:: Stored entries ::

-----

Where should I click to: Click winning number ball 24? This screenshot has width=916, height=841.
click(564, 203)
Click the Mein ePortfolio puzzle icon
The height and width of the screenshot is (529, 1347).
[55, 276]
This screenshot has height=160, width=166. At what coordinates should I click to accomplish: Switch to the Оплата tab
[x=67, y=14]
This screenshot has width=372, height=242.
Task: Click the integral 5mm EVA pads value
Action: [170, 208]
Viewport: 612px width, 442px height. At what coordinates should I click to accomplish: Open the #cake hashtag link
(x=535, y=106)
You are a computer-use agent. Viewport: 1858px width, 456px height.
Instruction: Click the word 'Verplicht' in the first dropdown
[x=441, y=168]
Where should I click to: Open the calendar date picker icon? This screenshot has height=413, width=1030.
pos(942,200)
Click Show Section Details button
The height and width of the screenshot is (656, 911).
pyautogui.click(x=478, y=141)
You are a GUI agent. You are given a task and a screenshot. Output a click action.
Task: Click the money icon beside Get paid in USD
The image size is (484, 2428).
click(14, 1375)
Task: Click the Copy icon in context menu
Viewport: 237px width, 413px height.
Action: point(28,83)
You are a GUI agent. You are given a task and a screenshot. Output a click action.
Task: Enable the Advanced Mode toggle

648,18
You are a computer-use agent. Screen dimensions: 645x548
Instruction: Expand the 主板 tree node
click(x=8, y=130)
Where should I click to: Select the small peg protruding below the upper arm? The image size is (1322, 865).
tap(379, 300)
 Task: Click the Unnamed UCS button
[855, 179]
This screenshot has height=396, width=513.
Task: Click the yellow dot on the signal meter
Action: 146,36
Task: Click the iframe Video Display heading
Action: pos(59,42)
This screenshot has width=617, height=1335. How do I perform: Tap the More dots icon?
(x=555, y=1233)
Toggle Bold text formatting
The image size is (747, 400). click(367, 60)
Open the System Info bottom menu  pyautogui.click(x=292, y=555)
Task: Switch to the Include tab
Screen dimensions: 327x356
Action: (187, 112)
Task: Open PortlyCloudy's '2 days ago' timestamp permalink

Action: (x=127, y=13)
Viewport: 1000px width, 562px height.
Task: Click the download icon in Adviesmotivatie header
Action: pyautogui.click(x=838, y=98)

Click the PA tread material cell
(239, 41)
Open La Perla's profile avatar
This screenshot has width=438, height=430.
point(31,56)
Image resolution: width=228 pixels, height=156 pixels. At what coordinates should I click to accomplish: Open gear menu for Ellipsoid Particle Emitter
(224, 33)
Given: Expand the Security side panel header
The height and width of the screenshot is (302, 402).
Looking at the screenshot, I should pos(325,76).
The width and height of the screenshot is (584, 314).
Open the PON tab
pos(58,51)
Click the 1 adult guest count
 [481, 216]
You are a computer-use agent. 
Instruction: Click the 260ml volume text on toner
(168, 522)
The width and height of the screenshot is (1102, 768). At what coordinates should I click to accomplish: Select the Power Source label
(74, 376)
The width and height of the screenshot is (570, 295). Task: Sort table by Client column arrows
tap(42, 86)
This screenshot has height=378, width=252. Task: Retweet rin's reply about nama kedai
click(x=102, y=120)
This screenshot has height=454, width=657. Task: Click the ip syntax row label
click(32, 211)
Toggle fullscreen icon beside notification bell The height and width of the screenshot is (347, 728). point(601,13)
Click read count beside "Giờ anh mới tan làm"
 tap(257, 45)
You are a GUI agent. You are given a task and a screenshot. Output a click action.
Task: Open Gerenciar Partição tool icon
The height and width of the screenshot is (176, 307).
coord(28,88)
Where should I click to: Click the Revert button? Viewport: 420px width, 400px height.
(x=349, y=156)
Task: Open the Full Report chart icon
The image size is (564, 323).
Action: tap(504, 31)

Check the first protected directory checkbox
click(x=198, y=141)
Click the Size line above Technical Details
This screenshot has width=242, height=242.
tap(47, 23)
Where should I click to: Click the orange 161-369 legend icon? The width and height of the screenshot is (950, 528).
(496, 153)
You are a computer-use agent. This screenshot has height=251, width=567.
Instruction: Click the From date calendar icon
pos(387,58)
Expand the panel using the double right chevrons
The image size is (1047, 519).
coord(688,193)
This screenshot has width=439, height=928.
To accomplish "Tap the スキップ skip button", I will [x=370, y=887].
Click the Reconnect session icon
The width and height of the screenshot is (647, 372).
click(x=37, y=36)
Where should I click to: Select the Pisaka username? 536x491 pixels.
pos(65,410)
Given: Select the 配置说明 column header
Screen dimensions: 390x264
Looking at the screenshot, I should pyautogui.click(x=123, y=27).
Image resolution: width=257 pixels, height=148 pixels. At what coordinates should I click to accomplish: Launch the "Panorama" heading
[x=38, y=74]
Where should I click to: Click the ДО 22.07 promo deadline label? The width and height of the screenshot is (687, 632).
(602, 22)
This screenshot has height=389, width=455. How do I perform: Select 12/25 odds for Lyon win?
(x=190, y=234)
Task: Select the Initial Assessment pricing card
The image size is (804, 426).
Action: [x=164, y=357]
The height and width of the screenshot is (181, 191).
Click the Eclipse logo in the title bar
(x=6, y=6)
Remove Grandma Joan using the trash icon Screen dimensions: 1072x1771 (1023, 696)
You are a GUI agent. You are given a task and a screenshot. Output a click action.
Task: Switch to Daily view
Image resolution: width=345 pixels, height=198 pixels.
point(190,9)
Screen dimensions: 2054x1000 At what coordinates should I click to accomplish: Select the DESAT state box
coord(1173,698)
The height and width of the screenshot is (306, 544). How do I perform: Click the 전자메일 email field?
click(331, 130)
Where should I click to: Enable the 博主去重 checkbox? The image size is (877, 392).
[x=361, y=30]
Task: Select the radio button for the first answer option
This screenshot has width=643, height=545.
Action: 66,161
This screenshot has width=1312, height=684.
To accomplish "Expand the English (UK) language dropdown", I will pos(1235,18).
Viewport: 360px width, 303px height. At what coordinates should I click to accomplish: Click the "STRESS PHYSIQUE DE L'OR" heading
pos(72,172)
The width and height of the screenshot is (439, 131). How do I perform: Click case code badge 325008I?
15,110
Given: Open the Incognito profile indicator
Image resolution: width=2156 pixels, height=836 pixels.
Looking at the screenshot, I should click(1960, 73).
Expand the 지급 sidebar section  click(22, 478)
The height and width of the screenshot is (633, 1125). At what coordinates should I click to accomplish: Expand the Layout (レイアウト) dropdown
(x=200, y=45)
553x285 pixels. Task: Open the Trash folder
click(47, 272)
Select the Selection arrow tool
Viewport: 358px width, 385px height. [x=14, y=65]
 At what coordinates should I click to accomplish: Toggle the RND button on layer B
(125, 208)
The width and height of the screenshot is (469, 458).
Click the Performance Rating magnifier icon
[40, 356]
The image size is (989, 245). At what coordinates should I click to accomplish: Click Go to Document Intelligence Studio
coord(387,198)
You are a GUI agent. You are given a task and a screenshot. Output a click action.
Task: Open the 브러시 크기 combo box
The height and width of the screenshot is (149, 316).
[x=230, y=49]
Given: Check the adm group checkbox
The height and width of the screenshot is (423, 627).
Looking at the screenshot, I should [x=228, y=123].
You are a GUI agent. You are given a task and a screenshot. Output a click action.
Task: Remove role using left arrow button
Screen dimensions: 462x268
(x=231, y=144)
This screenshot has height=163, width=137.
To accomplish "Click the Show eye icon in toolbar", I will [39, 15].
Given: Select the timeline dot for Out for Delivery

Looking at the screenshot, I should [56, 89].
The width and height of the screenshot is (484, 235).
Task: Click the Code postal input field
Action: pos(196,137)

-----

:: PROBLEM DETAILS ::
Each record is to be given again in full, exactly as it reads.

:: SOLUTION FOR THIS TASK ::
Where should I click to: Click winning number ball 24? This screenshot has width=916, height=841.
click(564, 203)
Click the Mein ePortfolio puzzle icon
The height and width of the screenshot is (529, 1347).
[55, 276]
This screenshot has height=160, width=166. At what coordinates should I click to accomplish: Switch to the Оплата tab
[x=67, y=14]
This screenshot has width=372, height=242.
Task: Click the integral 5mm EVA pads value
Action: [170, 208]
Viewport: 612px width, 442px height. At what coordinates should I click to accomplish: Open the #cake hashtag link
(x=535, y=106)
You are a computer-use agent. Viewport: 1858px width, 456px height.
Instruction: Click the word 'Verplicht' in the first dropdown
[x=441, y=168]
Where should I click to: Open the calendar date picker icon? This screenshot has height=413, width=1030.
pos(942,200)
Click Show Section Details button
The height and width of the screenshot is (656, 911).
pyautogui.click(x=478, y=141)
You are a GUI agent. You are given a task and a screenshot. Output a click action.
Task: Click the money icon beside Get paid in USD
The image size is (484, 2428).
click(14, 1375)
Task: Click the Copy icon in context menu
Viewport: 237px width, 413px height.
Action: point(28,83)
You are a GUI agent. You are given a task and a screenshot. Output a click action.
Task: Enable the Advanced Mode toggle

648,18
You are a computer-use agent. Screen dimensions: 645x548
Instruction: Expand the 主板 tree node
click(x=8, y=130)
Where should I click to: Select the small peg protruding below the upper arm? The image size is (1322, 865).
tap(379, 300)
 Task: Click the Unnamed UCS button
[855, 179]
This screenshot has height=396, width=513.
Task: Click the yellow dot on the signal meter
Action: 146,36
Task: Click the iframe Video Display heading
Action: pos(59,42)
This screenshot has width=617, height=1335. How do I perform: Tap the More dots icon?
(x=555, y=1233)
Toggle Bold text formatting
The image size is (747, 400). click(367, 60)
Open the System Info bottom menu  pyautogui.click(x=292, y=555)
Task: Switch to the Include tab
Screen dimensions: 327x356
Action: (187, 112)
Task: Open PortlyCloudy's '2 days ago' timestamp permalink

Action: (x=127, y=13)
Viewport: 1000px width, 562px height.
Task: Click the download icon in Adviesmotivatie header
Action: pyautogui.click(x=838, y=98)

Click the PA tread material cell
(239, 41)
Open La Perla's profile avatar
This screenshot has width=438, height=430.
point(31,56)
Image resolution: width=228 pixels, height=156 pixels. At what coordinates should I click to accomplish: Open gear menu for Ellipsoid Particle Emitter
(224, 33)
Given: Expand the Security side panel header
The height and width of the screenshot is (302, 402).
Looking at the screenshot, I should pos(325,76).
The width and height of the screenshot is (584, 314).
Open the PON tab
pos(58,51)
Click the 1 adult guest count
 [481, 216]
You are a computer-use agent. 
Instruction: Click the 260ml volume text on toner
(168, 522)
The width and height of the screenshot is (1102, 768). At what coordinates should I click to accomplish: Select the Power Source label
(74, 376)
The width and height of the screenshot is (570, 295). Task: Sort table by Client column arrows
tap(42, 86)
This screenshot has height=378, width=252. Task: Retweet rin's reply about nama kedai
click(x=102, y=120)
This screenshot has height=454, width=657. Task: Click the ip syntax row label
click(32, 211)
Toggle fullscreen icon beside notification bell The height and width of the screenshot is (347, 728). point(601,13)
Click read count beside "Giờ anh mới tan làm"
 tap(257, 45)
You are a GUI agent. You are given a task and a screenshot. Output a click action.
Task: Open Gerenciar Partição tool icon
The height and width of the screenshot is (176, 307).
coord(28,88)
Where should I click to: Click the Revert button? Viewport: 420px width, 400px height.
(x=349, y=156)
Task: Open the Full Report chart icon
The image size is (564, 323).
Action: tap(504, 31)

Check the first protected directory checkbox
click(x=198, y=141)
Click the Size line above Technical Details
This screenshot has width=242, height=242.
tap(47, 23)
Where should I click to: Click the orange 161-369 legend icon? The width and height of the screenshot is (950, 528).
(496, 153)
You are a computer-use agent. This screenshot has height=251, width=567.
Instruction: Click the From date calendar icon
pos(387,58)
Expand the panel using the double right chevrons
The image size is (1047, 519).
coord(688,193)
This screenshot has width=439, height=928.
To accomplish "Tap the スキップ skip button", I will [x=370, y=887].
Click the Reconnect session icon
The width and height of the screenshot is (647, 372).
click(x=37, y=36)
Where should I click to: Select the Pisaka username? 536x491 pixels.
pos(65,410)
Given: Select the 配置说明 column header
Screen dimensions: 390x264
Looking at the screenshot, I should pyautogui.click(x=123, y=27).
Image resolution: width=257 pixels, height=148 pixels. At what coordinates should I click to accomplish: Launch the "Panorama" heading
[x=38, y=74]
Where should I click to: Click the ДО 22.07 promo deadline label? The width and height of the screenshot is (687, 632).
(602, 22)
This screenshot has height=389, width=455. How do I perform: Select 12/25 odds for Lyon win?
(x=190, y=234)
Task: Select the Initial Assessment pricing card
The image size is (804, 426).
Action: [x=164, y=357]
The height and width of the screenshot is (181, 191).
Click the Eclipse logo in the title bar
(x=6, y=6)
Remove Grandma Joan using the trash icon Screen dimensions: 1072x1771 (1023, 696)
You are a GUI agent. You are given a task and a screenshot. Output a click action.
Task: Switch to Daily view
Image resolution: width=345 pixels, height=198 pixels.
point(190,9)
Screen dimensions: 2054x1000 At what coordinates should I click to accomplish: Select the DESAT state box
coord(1173,698)
The height and width of the screenshot is (306, 544). How do I perform: Click the 전자메일 email field?
click(331, 130)
Where should I click to: Enable the 博主去重 checkbox? The image size is (877, 392).
[x=361, y=30]
Task: Select the radio button for the first answer option
This screenshot has width=643, height=545.
Action: 66,161
This screenshot has width=1312, height=684.
To accomplish "Expand the English (UK) language dropdown", I will pos(1235,18).
Viewport: 360px width, 303px height. At what coordinates should I click to accomplish: Click the "STRESS PHYSIQUE DE L'OR" heading
pos(72,172)
The width and height of the screenshot is (439, 131). How do I perform: Click case code badge 325008I?
15,110
Given: Open the Incognito profile indicator
Image resolution: width=2156 pixels, height=836 pixels.
Looking at the screenshot, I should click(1960, 73).
Expand the 지급 sidebar section  click(22, 478)
The height and width of the screenshot is (633, 1125). At what coordinates should I click to accomplish: Expand the Layout (レイアウト) dropdown
(x=200, y=45)
553x285 pixels. Task: Open the Trash folder
click(47, 272)
Select the Selection arrow tool
Viewport: 358px width, 385px height. [x=14, y=65]
 At what coordinates should I click to accomplish: Toggle the RND button on layer B
(125, 208)
The width and height of the screenshot is (469, 458).
Click the Performance Rating magnifier icon
[40, 356]
The image size is (989, 245). At what coordinates should I click to accomplish: Click Go to Document Intelligence Studio
coord(387,198)
You are a GUI agent. You are given a task and a screenshot. Output a click action.
Task: Open the 브러시 크기 combo box
The height and width of the screenshot is (149, 316).
[x=230, y=49]
Given: Check the adm group checkbox
The height and width of the screenshot is (423, 627).
Looking at the screenshot, I should [x=228, y=123].
You are a GUI agent. You are given a task and a screenshot. Output a click action.
Task: Remove role using left arrow button
Screen dimensions: 462x268
(x=231, y=144)
This screenshot has height=163, width=137.
To accomplish "Click the Show eye icon in toolbar", I will [39, 15].
Given: Select the timeline dot for Out for Delivery

Looking at the screenshot, I should [56, 89].
The width and height of the screenshot is (484, 235).
Task: Click the Code postal input field
Action: pos(196,137)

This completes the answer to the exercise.